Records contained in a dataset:
● ● ● ● ●

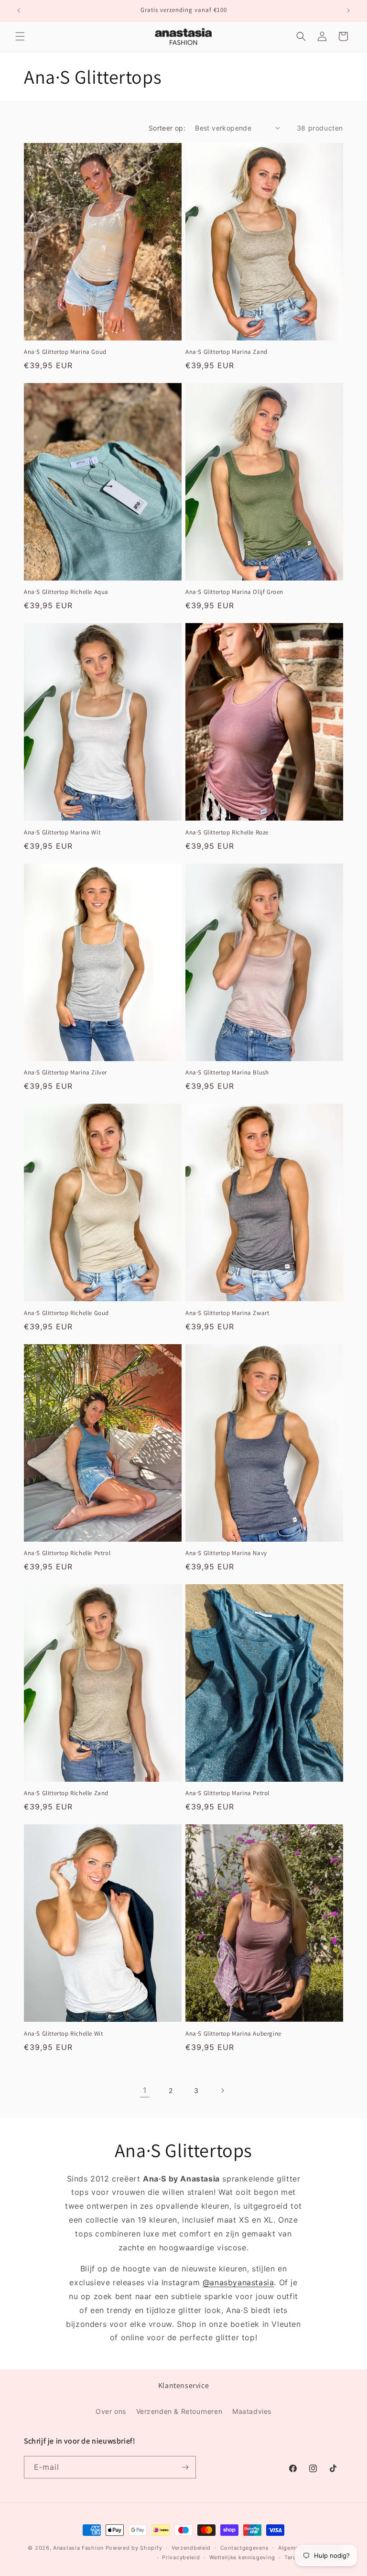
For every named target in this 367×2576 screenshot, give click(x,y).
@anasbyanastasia (238, 2282)
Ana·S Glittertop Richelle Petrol (67, 1553)
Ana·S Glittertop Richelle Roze (227, 832)
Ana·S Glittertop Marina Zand (226, 352)
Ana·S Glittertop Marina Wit (62, 832)
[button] (20, 36)
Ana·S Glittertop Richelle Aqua (66, 592)
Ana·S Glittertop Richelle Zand (66, 1793)
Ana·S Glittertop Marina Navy (226, 1553)
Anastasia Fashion (78, 2547)
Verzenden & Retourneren (179, 2411)
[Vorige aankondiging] (18, 10)
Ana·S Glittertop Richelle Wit (63, 2034)
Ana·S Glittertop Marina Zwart (227, 1313)
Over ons (111, 2411)
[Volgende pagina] (222, 2090)
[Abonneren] (184, 2467)
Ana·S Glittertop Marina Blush (227, 1072)
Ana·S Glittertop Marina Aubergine (233, 2034)
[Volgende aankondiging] (348, 10)
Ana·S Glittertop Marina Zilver (65, 1072)
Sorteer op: (167, 128)
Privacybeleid (181, 2557)
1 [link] (145, 2090)
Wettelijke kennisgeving (242, 2557)
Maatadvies (251, 2411)
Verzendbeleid (191, 2547)
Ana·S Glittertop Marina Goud (65, 352)
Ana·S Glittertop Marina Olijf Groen (234, 592)
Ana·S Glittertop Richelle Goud (66, 1313)
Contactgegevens (244, 2547)
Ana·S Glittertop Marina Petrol (227, 1793)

● ● ● ● ●

> _Task requirements_
Each entry should come back exactly as written, with its pictures omitted.

> _Result of this task_
For every named target in this 367×2576 screenshot, give click(x,y).
@anasbyanastasia (238, 2282)
Ana·S Glittertop Richelle Petrol (67, 1553)
Ana·S Glittertop Richelle Roze (227, 832)
Ana·S Glittertop Marina Zand (226, 352)
Ana·S Glittertop Marina Wit (62, 832)
[button] (20, 36)
Ana·S Glittertop Richelle Aqua (66, 592)
Ana·S Glittertop Richelle Zand (66, 1793)
Ana·S Glittertop Marina Navy (226, 1553)
Anastasia Fashion (78, 2547)
Verzenden & Retourneren (179, 2411)
[Vorige aankondiging] (18, 10)
Ana·S Glittertop Richelle Wit (63, 2034)
Ana·S Glittertop Marina Zwart (227, 1313)
Over ons (111, 2411)
[Volgende pagina] (222, 2090)
[Abonneren] (184, 2467)
Ana·S Glittertop Marina Blush (227, 1072)
Ana·S Glittertop Marina Aubergine (233, 2034)
[Volgende aankondiging] (348, 10)
Ana·S Glittertop Marina Zilver (65, 1072)
Sorteer op: (167, 128)
Privacybeleid (181, 2557)
1 [link] (145, 2090)
Wettelijke kennisgeving (242, 2557)
Maatadvies (251, 2411)
Verzendbeleid (191, 2547)
Ana·S Glittertop Marina Goud (65, 352)
Ana·S Glittertop Marina Olijf Groen (234, 592)
Ana·S Glittertop Richelle Goud (66, 1313)
Contactgegevens (244, 2547)
Ana·S Glittertop Marina Petrol (227, 1793)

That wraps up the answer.